Personal information
- Born: 16 July 2003 (age 22) Grasse, France
- Height: 180 cm (5 ft 11 in)
- Weight: 76 kg (168 lb)

Sport
- Country: France
- Sport: Athletics
- Event: Pole Vault

Achievements and titles
- Personal best: Outdoor: 5.81m (2022) NU20R;

Medal record
World U20 Championships
| Gold medal – first place | 2022 Cali | Pole vault |
European U20 Championships
| Gold medal – first place | 2021 Tallinn | Pole vault |

= Anthony Ammirati =

French pole vaulter (born 2003)

Anthony Ammirati (born 16 July 2003) is a French athlete who specializes in pole vaulting.

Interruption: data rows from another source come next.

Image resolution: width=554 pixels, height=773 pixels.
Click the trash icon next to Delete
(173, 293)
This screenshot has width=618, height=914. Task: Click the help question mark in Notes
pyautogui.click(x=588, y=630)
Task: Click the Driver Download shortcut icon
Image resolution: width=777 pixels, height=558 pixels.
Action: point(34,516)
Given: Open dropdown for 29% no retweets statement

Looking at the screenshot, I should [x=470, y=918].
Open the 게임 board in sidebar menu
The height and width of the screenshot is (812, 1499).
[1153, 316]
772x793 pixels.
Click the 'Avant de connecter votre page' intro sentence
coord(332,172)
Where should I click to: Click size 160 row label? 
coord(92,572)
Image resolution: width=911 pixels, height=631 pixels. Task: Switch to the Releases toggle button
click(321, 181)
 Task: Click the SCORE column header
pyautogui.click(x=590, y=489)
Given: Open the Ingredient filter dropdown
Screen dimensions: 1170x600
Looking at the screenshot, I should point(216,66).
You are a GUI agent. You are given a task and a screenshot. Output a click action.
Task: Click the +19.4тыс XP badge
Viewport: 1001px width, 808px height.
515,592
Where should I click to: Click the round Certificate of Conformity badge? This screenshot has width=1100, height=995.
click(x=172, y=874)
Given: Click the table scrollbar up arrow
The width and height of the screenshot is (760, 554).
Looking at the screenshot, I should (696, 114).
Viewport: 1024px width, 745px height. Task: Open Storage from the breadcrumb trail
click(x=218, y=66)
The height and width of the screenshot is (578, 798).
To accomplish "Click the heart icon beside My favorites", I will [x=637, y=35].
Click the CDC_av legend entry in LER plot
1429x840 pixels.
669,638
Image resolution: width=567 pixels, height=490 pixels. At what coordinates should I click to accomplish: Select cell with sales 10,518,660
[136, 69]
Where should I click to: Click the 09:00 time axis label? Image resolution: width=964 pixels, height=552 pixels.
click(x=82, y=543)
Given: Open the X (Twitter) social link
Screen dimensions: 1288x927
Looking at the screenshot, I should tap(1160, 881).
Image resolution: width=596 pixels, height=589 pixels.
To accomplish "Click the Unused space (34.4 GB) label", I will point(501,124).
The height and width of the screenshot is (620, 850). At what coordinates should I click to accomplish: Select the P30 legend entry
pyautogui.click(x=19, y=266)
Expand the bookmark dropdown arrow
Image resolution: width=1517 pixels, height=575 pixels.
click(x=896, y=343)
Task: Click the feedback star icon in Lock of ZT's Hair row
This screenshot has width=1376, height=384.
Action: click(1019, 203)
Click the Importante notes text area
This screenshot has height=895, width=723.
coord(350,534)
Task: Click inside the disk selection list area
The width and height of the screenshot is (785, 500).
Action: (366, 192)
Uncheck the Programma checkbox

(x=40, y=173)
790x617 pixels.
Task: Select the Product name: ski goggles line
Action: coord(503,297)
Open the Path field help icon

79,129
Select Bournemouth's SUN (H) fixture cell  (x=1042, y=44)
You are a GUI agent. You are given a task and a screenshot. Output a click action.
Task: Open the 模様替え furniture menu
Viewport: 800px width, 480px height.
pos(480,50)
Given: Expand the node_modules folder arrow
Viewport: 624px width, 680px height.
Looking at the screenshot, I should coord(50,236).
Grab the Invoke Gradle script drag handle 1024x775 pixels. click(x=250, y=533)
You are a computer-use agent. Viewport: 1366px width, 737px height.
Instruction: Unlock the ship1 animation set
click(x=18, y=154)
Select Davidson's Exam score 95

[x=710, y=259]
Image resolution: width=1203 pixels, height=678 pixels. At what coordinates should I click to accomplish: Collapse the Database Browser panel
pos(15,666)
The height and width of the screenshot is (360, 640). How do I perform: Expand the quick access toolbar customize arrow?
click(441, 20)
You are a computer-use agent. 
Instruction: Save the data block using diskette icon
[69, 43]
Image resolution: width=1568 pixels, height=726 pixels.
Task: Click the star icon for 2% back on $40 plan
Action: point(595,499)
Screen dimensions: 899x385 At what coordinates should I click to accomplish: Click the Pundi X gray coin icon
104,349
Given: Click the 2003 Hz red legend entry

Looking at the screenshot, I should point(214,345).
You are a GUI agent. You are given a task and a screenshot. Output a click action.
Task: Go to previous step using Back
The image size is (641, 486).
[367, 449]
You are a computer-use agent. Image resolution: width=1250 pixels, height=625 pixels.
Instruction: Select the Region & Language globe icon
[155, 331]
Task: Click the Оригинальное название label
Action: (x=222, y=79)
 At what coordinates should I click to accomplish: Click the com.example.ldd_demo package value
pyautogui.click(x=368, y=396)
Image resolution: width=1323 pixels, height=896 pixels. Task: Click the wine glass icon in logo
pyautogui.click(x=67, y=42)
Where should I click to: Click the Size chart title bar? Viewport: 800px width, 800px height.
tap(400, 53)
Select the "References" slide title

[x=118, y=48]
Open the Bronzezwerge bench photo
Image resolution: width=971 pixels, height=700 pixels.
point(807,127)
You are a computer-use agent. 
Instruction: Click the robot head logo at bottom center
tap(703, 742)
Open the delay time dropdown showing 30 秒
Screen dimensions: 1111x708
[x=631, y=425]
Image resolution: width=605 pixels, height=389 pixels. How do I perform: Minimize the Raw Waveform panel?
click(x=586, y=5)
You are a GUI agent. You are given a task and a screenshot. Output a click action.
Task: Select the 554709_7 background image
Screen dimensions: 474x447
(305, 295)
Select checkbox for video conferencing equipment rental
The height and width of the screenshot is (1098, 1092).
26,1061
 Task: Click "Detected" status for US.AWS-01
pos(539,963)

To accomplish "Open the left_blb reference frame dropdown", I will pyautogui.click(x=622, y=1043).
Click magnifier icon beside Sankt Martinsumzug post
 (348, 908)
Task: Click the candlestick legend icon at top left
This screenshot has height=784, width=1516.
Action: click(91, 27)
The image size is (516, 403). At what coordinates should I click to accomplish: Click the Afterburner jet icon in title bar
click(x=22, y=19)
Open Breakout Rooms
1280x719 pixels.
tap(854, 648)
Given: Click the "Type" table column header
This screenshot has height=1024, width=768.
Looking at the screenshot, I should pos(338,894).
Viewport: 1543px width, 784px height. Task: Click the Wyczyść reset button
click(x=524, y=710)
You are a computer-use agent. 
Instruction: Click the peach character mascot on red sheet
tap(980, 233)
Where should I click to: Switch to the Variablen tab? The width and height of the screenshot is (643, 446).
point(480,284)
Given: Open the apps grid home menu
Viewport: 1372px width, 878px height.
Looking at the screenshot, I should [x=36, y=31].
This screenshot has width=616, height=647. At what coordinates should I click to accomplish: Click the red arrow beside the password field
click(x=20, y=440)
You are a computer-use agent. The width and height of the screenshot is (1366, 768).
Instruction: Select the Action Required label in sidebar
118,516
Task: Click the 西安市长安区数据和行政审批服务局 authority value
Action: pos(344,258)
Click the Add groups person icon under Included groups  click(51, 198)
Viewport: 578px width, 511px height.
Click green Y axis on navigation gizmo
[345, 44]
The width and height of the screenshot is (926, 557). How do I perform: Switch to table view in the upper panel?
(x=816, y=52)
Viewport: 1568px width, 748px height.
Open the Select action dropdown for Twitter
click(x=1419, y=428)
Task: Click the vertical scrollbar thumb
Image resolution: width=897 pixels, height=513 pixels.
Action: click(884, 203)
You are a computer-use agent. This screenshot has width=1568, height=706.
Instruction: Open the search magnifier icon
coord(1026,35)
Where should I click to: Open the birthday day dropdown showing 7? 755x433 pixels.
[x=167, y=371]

He was the gold medalist at the World Athletics U20 Championships in 2022.

== Career ==
In June 2021, he set a new national record under-20 with 5.72 m in Salon-de-Provence. The following month, he won the gold medal at the U20 European championships in Tallinn with a jump of 5.64m.

During the U20 world championships in Cali, he became world champion with a jump of 5.65 m at his second attempt. He then improved his personal best with 5.75 m. On August 31, 2022, he broke the French junior pole vault record for the third time in Sankt-Wendel with a jump of 5.81 m. He became the second performer in the history of the category behind Armand Duplantis, who vaulted 6.05 m in 2018.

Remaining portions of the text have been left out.